## Provided records:
- - -

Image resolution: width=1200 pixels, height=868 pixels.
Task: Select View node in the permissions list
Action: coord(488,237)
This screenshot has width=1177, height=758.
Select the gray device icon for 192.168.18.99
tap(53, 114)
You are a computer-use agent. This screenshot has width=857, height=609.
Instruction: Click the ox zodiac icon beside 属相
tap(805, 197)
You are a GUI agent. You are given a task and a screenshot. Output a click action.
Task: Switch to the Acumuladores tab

- - -

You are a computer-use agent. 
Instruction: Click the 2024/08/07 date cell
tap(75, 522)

- - -

## Your instructions:
Tally the lines of the data that contain the word "This", and give only that tally.

## Expected answer:
2